Working with IT on Access Control

Manufacturers and physical security pros must adjust to the IT world

Manufacturers Step Up
Why haven’t the top-tier manufacturers updated their systems in response to these demands from IT professionals? Many of these systems were initially designed perhaps 20 or more years ago — long before most of today’s IT standards were even proposed. Bolting on today’s standards in ways that enable the existing investments to stay in place is often unwieldy and oftentimes impossible. Sometimes, the code for these legacy systems has been patched and extended to the point of no return. Notably, a few top-tier access control products of more recent vintage are better able to support IT standards and have benefited with increased market share.

Concurrently, each top-tier manufacturer has developed, or is in the process of developing, a new product that meets many of the IT industry demands for standards. The problem is, this effort is taking a long time. The history of new product development in the security industry seems to predict at least 18 months to get the product out the door and at least another year to get feature sets working robustly. Usually, the new product initially supports only a subset of existing panels with legacy support coming much further down the road, if at all.

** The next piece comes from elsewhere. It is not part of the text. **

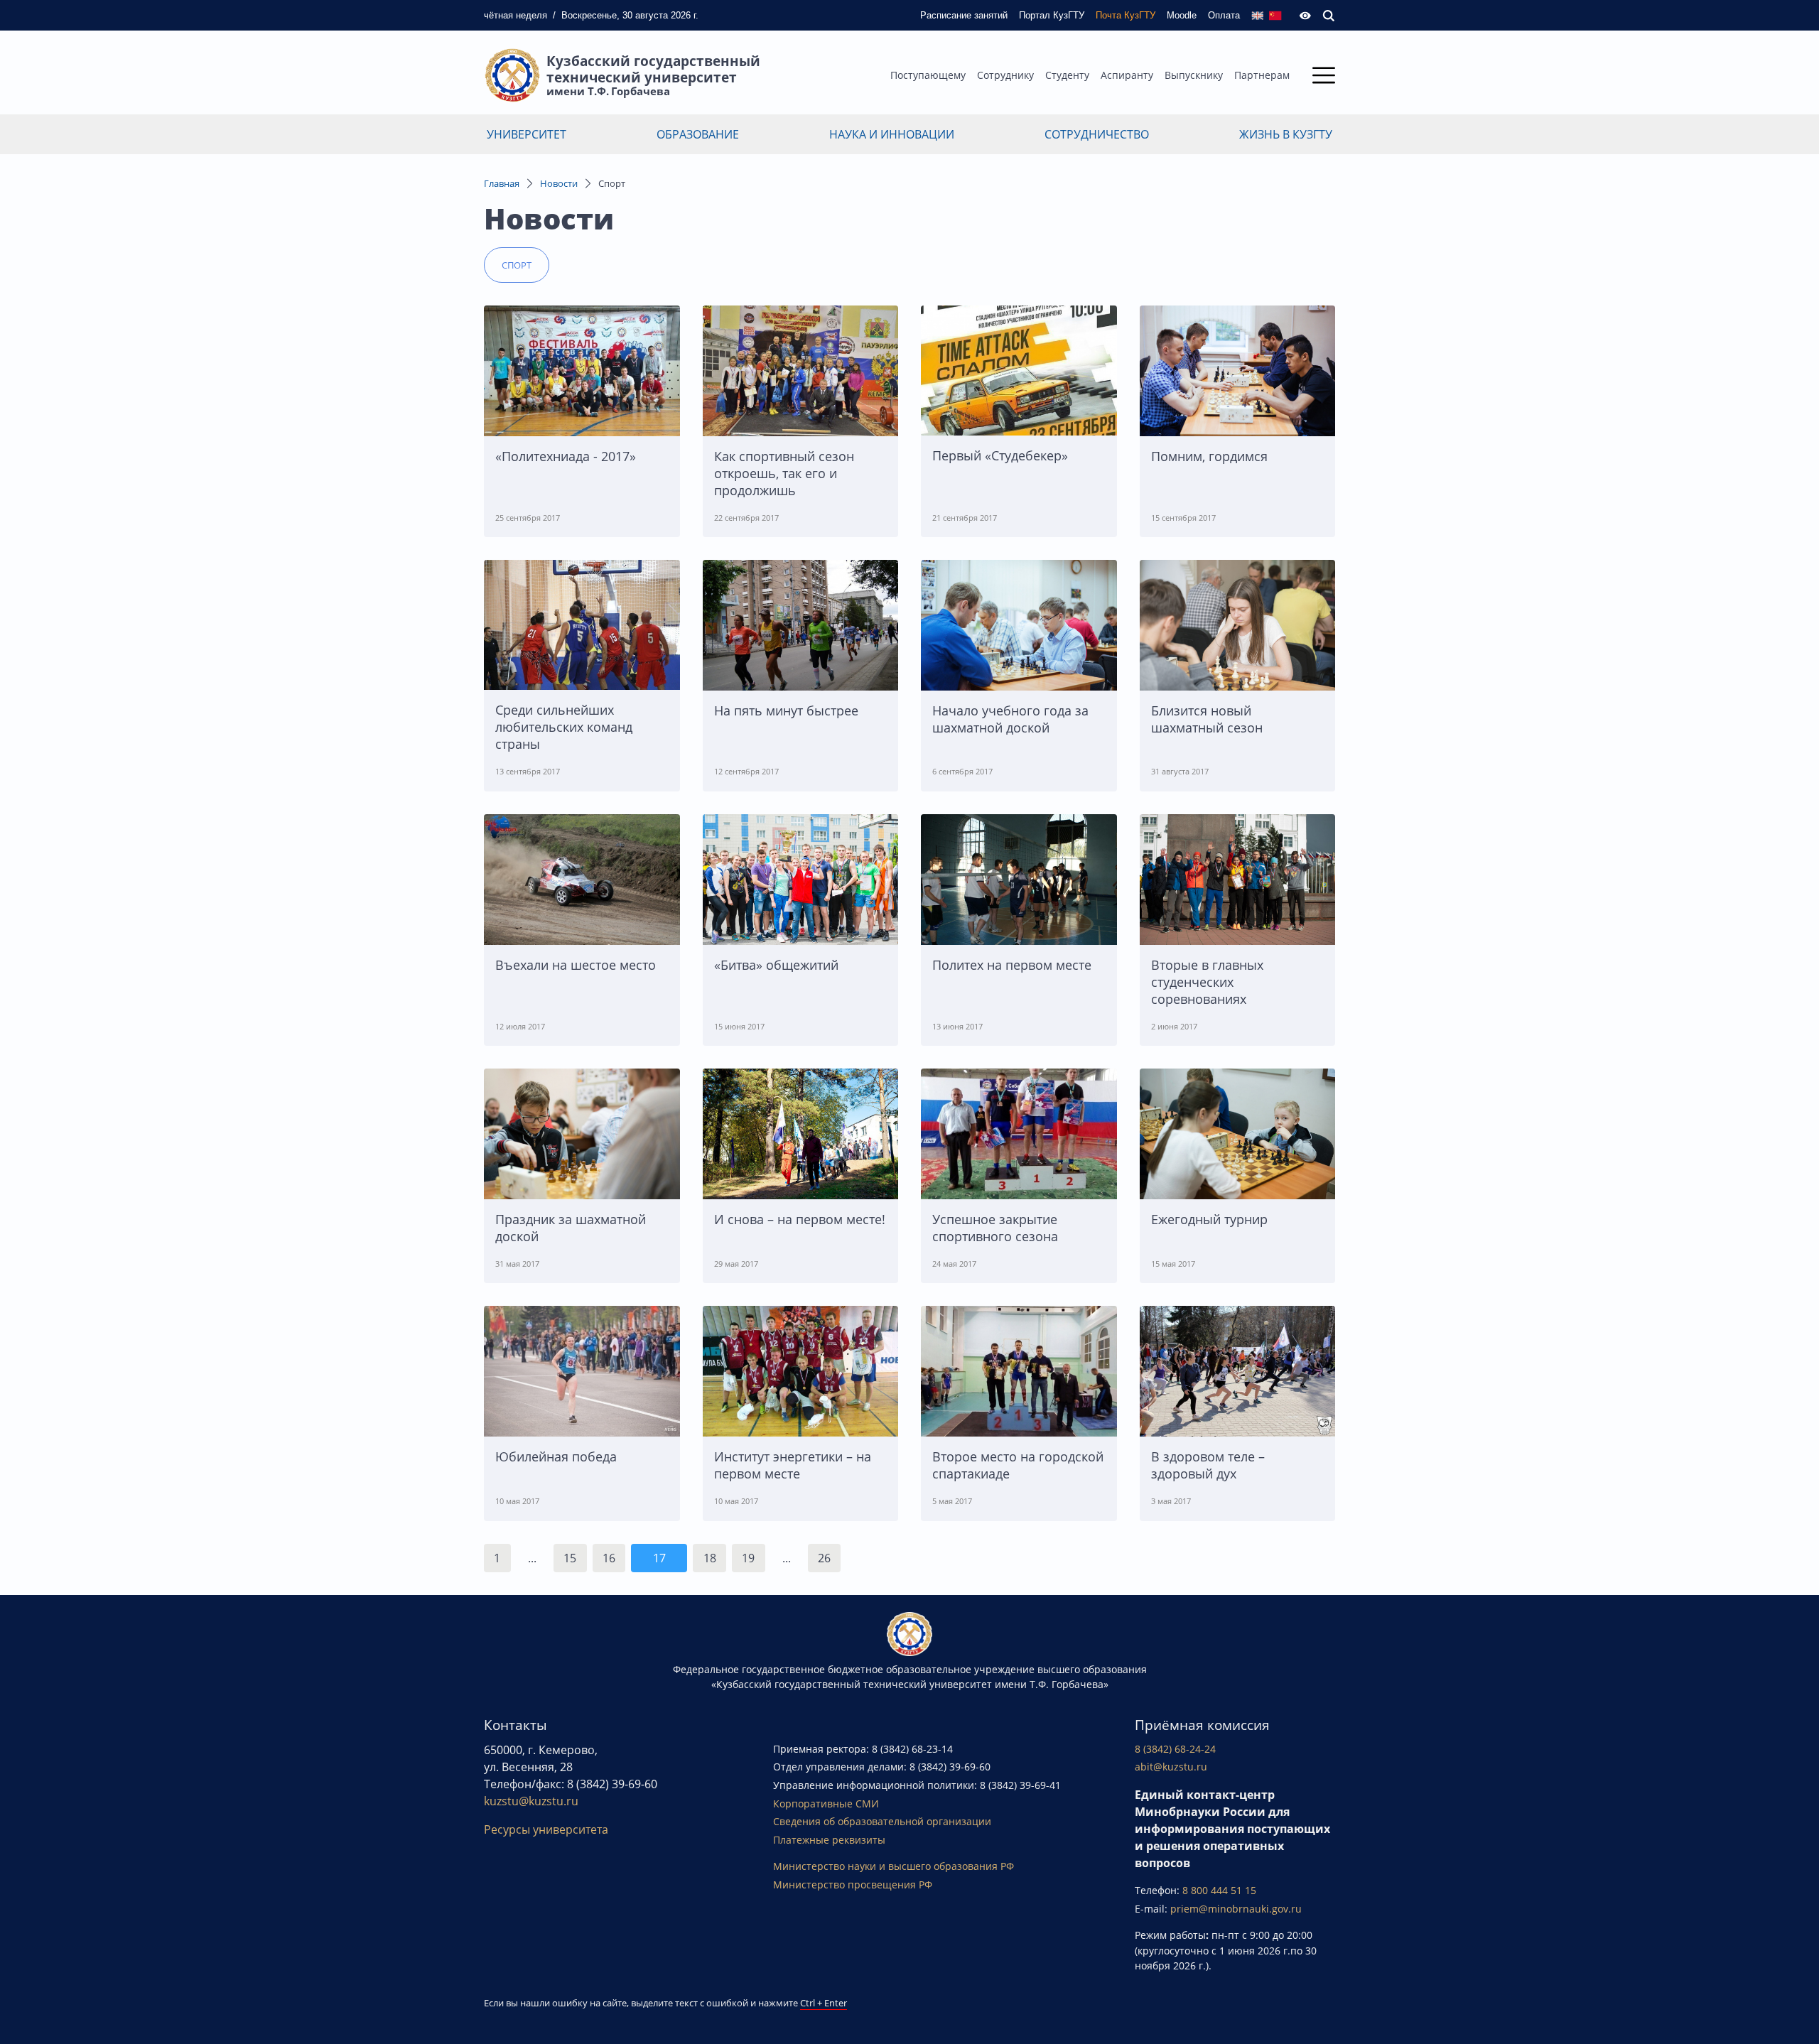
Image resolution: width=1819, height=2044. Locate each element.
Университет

Complicating the matter, many of the major players in the access control market have acquired multiple legacy access lines and are attempting to develop one product that will support each of these investments. Ironically, IT staffs often perceive physical access control applications to be trivial database applications — something that could be developed with a few months of focused effort.
IT professionals generally understand their industry’s standards in addition to industry trends. They often lean toward products that embrace IT industry trends — some of which are disruptive to the traditional security marketplace. One example is the trend toward moving intelligence to the edge of the network. For access control, that means pushing some of the intelligence that we traditionally put in access panels into the card readers located at the door. This allows the possibility of system that can more easily scale from a few doors to tens, hundreds and thousands of doors without reconfiguration. This trend could disrupt the growth prospects of traditional access panel sales and might not be eagerly embraced by their manufacturers.

Instead, we see the card reader companies carefully introducing these intelligent card readers into the marketplace. These new products may not offer the full range of features supported by current access panels, but edge readers fit into the way IT looks at the world in terms of IP network infrastructure. More full-featured products are likely to soon emerge.

The IP Trend
A second trend is the move away from the client-server architecture and toward embedded, Web-based network appliances. For many applications, this eliminates the need for a separate security server and looks to the IT professional like one of his intelligent network routers. Manufacturers employing this approach have been taking market share from the traditional client-server manufacturers for at least the past year.

Yet another disruptive trend in our industry is lock manufacturers building card readers directly into their locksets. The next step is building IP-based locks that are combination card reader/control panels that can work over a wireless network. The rule of thumb in the security industry is that the installed cost of adding card access to a door runs between $2,500 and $3000. IP-based locksets offer the prospect of cutting that cost in half and creating entire new markets for access control. While early in their evolution and not appropriate for all applications, this example of pushing intelligence to the edge of the network will likely be a game-changer for the security industry.

One of the truisms in technology is that trends and transitions do not happen as fast as we initially think they will, and yet when they do happen, our initial perception of their impact is often widely underestimated. When the trend finally reaches its tipping point, the effects are often more profound than we had imagined.

The Death of Legacy Systems?
While the days of the large legacy access control systems may be numbered, they are not going away anytime soon. Despite the pressure from the IT staff, most corporate executives are loath to change out a six- or seven-figure investment while it is still functioning at full capacity. Manufacturers will find compelling ways to extend the useful lives of these investments. The newer IT-based access control solutions will find traction most often in new “greenfield” projects and the transition from the legacy systems will largely come through attrition.

So what we are seeing is IT people pushing decisions on access control that are based on how well the solutions fit into their standards and trends. And sometimes the security side of the operation may suffer for that. But things will evolve. The features will become more robust on the new emerging architectures; however, we are not there yet. So, a security director may need to be vocal and willing to fight for those critical features and functions.

But the change has begun. At a recent conference, I was talking with a security consultant who told me about a long-term client of his that requested he design a security package and specifications for a new data center. Two integrators were invited to bid — a security system integrator and an IT integrator. Both had established relationships with the client. Even though his price was higher, the IT integrator won the job because the decision makers were more comfortable with his knowledge of their networks, standards, policies and procedures. This is a cautionary tale for security integrators.

The bottom line for security directors, CSOs and system integrators is this — you have to get up to speed on the IT side of the business. If you are competent, the IT folks will be willing to work with you or at least listen. If you know their language and their standards and you propose things that make sense from their point of view, then you will be a friend. You may know the best place to position cameras, but if you do not know the IT jargon, in their eyes you do not know what you are talking about.

If all you know is legacy equipment and you cannot understand the IT objections to it, you are going to be left outside the door. Yet the IT staff probably knows very little about security in general, much less the many specific needs (like life safety codes) of an access control system.

So stay involved and remain relevant in the new world order. Learn how to apply your wealth of security knowledge using the emerging IT centric trends and standards.